Tijdens Bodemdierendagen 2016 trok Nederland de achtertuin in, op zoek naar kriebelend bodemleven. De pissebed was de meest geziene gast, gevolgd door de spinachtigen en de regenwormen. Maar wat hebben we nog geleerd uit dit onderzoek met burgers?  

Tussen 1 en 10 oktober trokken Nederlandse gezinnen voor Bodemdierendagen 2016 hun eigen stukje natuur in, op zoek naar leven uit de bodem. Dat kon zowel de achter- of voortuin zijn als het balkon of het dichtstbijzijnde park. Ze vonden in totaal zo’n 4.000 ‘bodemschatten’, die ze meldden aan het Nederlands Instituut voor Ecologie. Wat zijn de voornaamste resultaten?

Top 3

De top 3 van meest gespotte diertjes is: de pissebed spant de kroon en werd in 89% van de tuinen waargenomen. Op nummer 2 staan de spinachtigen, die op 79% van de plekken opdoken. De regenwormen volgen de spinnen op de voet met 78%. De toptien wordt vervolledigd door de mier, de huisjesslak, de naaktslak, de duizendpoot, de kever en de miljoenpoot met als afsluiter op nummer 10 de mol. Over het algemeen werden 20 beestjes per tuin geobserveerd, terwijl dat er vorig jaar 30 waren. ‘Het was in september dan ook extreem droog en warm’, zegt Gerard Korthals van het Nederlands Instituut voor Ecologie (NIOO-KNAW) en Centre for Soil Ecology (CSE). ‘Dat is goed te merken in de resultaten’. In 2015 was de algemene score voor de diversiteit van het aanwezige leven in de tuin een 9 op 10, dit jaar is dat een 8,4.
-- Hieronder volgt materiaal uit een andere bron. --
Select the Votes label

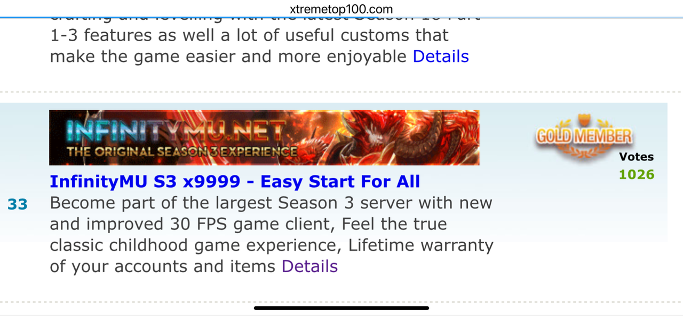coord(636,157)
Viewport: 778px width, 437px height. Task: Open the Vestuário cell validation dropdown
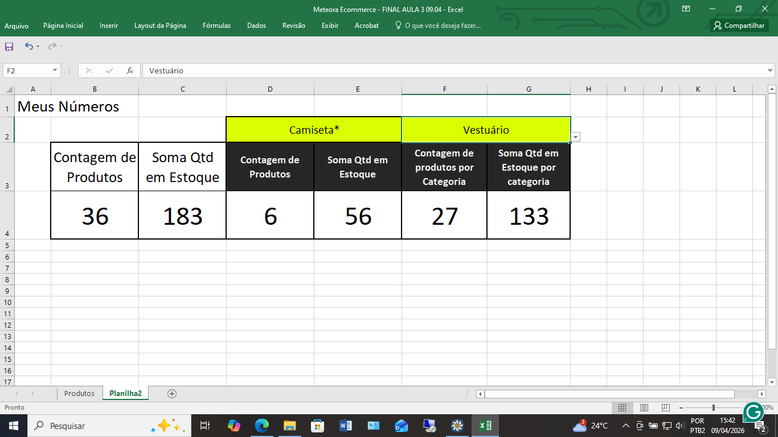[x=576, y=137]
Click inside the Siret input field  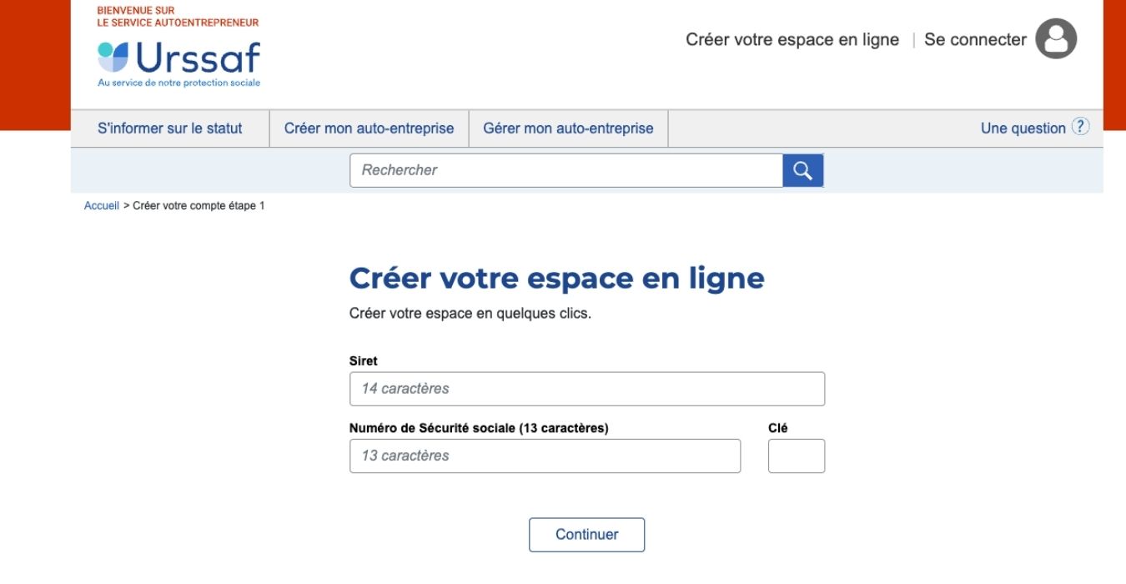tap(586, 388)
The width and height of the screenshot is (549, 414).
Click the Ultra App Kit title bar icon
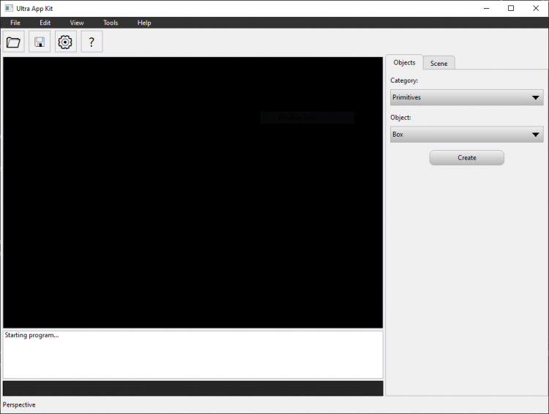point(8,8)
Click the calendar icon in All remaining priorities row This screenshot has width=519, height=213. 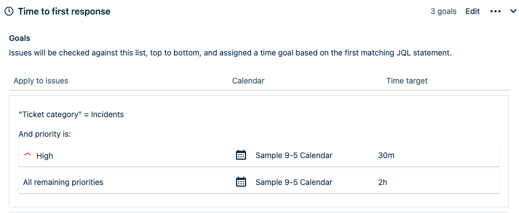(x=241, y=182)
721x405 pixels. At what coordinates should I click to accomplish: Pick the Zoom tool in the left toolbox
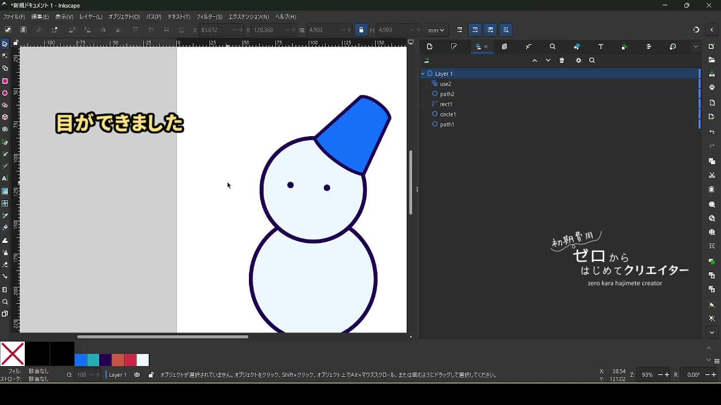5,302
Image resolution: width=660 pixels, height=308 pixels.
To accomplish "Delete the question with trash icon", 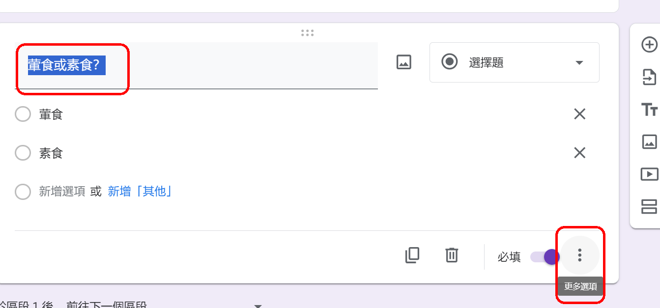I will (x=452, y=255).
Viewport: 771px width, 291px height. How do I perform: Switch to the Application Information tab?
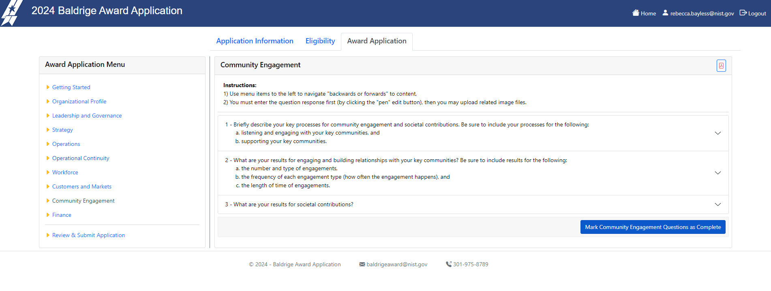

De gespotte diertjes verschillen ook sterk per type tuin. Groendaken en balkonnen scoren het slechtst qua diversiteit met respectievelijk een 4,9 en een 6,5 op 10. Misschien wat verrassend: de bestrate tuinen staan, waarschijnlijk door de droogte, dit jaar op nummer 1 met een score van 9,1, gevolgd door de 'gewone' groene tuin. Deze scores slaan op de algemene bodemdieren. Insecten troepen vaak samen onder vochtige stenen, verklaart Korthals het succes van de tegeltuintjes. Onder bloempotten en houten kistjes krioelt het vaak van de pissebedden, slakken en kevertjes.

Meest gespotte soorten

Natuurlijk zijn de hoofdgroepen zoals de mieren en pissebedden nog opgedeeld in soorten. Van alle soorten werden de ‘ruwe’ of gewone pissebed en de wegmier het vaakst aangetroffen. Ook verschillende keverlarven zoals engerlingen en ritnaalden krioelden rond in de tuinen van de deelnemers. Salamanders, mijten, padden, springstaarten en veenmollen werden ook als tuingast gemeld. De veenmol is overigens geen echte mol, maar familie van de krekel. Voor kenners beter bekend als de ‘Gryllotalpa gryllotalpa’.

In één op de drie tuinen werd maar liefst 9 op 10 van de hoofdgroepen waargenomen. Af en toe zat daar ook een mol bij. Één op de vier tuinen deed ook mee bij de vorige editie en kon perfect dienst doen als ‘ijktuin’ om beide jaren te vergelijken met elkaar. In Noord-Groningen werden dit jaar opvallend veel observaties gemaakt. Ook scholen stuurden hun kinderen op onderzoek uit. Korthals: ‘Het schoolplein was dit jaar een nieuw type van zoekplek. Dat leverde nieuwe waarnemingen op en leuke foto’s voor de fotowedstrijd’. Over het hele land werden verschillende initiatieven door deelnemers zelf georganiseerd. In Assen werd er op zondagmiddag naar bodemleven gespeurd en gastlessen in de basisscholen van Den Haag gaven de leerlingen wat meer inzicht over de biologie van de bodem.

Wordt vervolgd

Volgend jaar vinden de Bodemdierendagen opnieuw plaats. In afwachting daarvan, hoeven enthousiaste speurders niet stil te zitten. Korthals geeft nog wat tips mee: Kijk best onder bloempotten, tussen planten en afgevallen bladeren en takken. Steek een schep in de bodem en spit af en toe de grond eens om. Je kan ook een lege glazen pot of beker tot vlak achter de rand ingraven in de bodem. Na één nacht heb je een goede kans om wat bodembeestjes te hebben verzameld.